Records
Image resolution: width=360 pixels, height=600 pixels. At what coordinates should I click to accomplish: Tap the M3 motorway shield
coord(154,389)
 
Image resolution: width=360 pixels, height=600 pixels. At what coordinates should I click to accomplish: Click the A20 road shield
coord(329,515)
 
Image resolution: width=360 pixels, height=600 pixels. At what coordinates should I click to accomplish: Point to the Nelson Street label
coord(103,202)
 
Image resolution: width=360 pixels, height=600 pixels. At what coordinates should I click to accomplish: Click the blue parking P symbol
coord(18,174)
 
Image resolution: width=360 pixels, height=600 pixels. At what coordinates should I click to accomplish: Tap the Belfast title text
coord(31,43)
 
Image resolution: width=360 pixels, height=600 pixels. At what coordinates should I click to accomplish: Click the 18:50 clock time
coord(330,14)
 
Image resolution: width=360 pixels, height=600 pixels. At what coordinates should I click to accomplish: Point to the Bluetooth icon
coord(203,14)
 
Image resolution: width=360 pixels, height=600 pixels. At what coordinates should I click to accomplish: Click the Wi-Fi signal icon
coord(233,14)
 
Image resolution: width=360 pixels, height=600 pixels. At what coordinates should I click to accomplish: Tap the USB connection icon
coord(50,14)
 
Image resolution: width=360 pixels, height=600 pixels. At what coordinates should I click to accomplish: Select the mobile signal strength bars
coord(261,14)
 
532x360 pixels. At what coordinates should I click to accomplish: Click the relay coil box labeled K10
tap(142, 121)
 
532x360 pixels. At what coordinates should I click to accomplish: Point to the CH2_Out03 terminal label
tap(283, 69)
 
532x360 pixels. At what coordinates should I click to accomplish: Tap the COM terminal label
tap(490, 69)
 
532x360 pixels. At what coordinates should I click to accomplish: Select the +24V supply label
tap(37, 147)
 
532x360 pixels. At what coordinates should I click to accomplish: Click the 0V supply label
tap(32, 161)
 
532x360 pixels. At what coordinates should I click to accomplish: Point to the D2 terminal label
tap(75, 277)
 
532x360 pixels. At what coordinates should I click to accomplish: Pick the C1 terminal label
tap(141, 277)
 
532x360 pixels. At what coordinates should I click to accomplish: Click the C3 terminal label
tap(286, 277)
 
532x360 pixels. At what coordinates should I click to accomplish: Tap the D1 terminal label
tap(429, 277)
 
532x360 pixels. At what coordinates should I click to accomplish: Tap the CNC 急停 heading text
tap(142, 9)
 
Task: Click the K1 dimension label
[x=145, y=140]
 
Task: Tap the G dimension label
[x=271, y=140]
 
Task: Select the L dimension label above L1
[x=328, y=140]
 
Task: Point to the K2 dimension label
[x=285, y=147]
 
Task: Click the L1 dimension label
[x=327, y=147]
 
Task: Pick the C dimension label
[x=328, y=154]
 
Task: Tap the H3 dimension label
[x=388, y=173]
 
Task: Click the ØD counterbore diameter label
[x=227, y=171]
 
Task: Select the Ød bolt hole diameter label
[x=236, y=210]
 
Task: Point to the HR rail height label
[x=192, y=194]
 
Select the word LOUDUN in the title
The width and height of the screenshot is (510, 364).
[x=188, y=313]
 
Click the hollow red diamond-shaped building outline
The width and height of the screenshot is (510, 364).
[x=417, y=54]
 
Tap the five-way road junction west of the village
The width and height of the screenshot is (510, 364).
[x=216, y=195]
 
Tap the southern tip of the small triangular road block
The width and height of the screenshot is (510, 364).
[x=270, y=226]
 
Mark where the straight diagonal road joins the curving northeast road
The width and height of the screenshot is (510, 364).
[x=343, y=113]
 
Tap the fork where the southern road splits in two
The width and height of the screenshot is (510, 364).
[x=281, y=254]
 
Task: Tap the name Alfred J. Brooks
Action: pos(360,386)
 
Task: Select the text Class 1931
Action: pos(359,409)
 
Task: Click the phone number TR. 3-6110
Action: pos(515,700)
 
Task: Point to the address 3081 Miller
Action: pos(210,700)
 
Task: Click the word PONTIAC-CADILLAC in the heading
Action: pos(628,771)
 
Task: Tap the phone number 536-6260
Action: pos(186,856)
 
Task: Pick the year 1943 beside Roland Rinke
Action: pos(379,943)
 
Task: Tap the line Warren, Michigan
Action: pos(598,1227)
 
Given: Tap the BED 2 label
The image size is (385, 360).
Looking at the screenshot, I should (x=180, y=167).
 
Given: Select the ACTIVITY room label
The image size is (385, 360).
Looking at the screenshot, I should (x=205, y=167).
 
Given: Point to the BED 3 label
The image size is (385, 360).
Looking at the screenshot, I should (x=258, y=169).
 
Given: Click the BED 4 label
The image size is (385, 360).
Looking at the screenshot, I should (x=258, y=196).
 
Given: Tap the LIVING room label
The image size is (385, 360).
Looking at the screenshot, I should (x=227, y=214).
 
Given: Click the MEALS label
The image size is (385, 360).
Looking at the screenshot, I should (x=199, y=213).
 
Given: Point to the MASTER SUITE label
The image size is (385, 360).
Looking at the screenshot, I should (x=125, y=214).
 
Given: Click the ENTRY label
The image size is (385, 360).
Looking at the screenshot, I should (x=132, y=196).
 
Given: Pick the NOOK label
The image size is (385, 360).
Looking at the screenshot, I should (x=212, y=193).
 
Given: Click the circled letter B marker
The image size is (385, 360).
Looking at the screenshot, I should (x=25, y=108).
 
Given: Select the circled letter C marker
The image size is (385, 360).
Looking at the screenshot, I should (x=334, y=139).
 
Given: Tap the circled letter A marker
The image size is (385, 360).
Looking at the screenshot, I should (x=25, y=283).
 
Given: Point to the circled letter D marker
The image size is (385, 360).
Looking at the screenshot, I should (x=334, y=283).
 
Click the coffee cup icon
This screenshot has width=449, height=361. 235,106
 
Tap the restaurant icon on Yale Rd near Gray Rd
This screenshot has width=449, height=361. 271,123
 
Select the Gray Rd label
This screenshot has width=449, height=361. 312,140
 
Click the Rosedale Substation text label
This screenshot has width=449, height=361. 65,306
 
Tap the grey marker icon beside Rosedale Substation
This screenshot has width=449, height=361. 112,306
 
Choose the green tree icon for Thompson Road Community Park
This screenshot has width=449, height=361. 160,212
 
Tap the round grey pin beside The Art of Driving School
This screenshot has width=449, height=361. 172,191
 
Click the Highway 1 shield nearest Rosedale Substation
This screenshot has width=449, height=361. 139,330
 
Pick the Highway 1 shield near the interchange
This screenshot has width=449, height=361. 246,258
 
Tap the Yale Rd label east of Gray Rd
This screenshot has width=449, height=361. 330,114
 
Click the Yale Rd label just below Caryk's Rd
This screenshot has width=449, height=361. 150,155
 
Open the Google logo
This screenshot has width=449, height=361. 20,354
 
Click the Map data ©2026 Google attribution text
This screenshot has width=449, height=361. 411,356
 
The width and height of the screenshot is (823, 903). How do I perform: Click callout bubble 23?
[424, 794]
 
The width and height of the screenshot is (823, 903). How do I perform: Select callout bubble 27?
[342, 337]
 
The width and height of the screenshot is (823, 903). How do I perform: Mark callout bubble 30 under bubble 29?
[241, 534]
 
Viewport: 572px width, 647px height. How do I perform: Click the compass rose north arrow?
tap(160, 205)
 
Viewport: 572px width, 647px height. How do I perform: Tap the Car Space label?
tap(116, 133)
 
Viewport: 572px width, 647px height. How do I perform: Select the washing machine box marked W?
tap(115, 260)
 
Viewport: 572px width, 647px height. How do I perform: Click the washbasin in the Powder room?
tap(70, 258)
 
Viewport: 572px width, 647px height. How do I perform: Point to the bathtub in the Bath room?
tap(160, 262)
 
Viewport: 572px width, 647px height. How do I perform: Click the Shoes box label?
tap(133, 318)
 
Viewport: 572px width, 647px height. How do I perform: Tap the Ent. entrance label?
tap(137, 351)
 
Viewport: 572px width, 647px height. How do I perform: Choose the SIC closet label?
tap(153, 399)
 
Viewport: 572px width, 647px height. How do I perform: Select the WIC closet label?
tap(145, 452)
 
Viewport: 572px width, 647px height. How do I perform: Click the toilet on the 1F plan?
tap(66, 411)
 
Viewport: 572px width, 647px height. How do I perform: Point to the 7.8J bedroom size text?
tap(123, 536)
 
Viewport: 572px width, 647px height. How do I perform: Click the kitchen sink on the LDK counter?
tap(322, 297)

• GIVEN PROBLEM:
Reproduce every line of the rows above without any change, everything from the line containing "CH2_Out03 terminal label" down to the line containing "tap(75, 277)", including both of those lines.

• SOLUTION FOR THIS TASK:
532x360 pixels. At what coordinates should I click to accomplish: Point to the CH2_Out03 terminal label
tap(283, 69)
 
532x360 pixels. At what coordinates should I click to accomplish: Tap the COM terminal label
tap(490, 69)
 
532x360 pixels. At what coordinates should I click to accomplish: Select the +24V supply label
tap(37, 147)
 
532x360 pixels. At what coordinates should I click to accomplish: Click the 0V supply label
tap(32, 161)
 
532x360 pixels. At what coordinates should I click to accomplish: Point to the D2 terminal label
tap(75, 277)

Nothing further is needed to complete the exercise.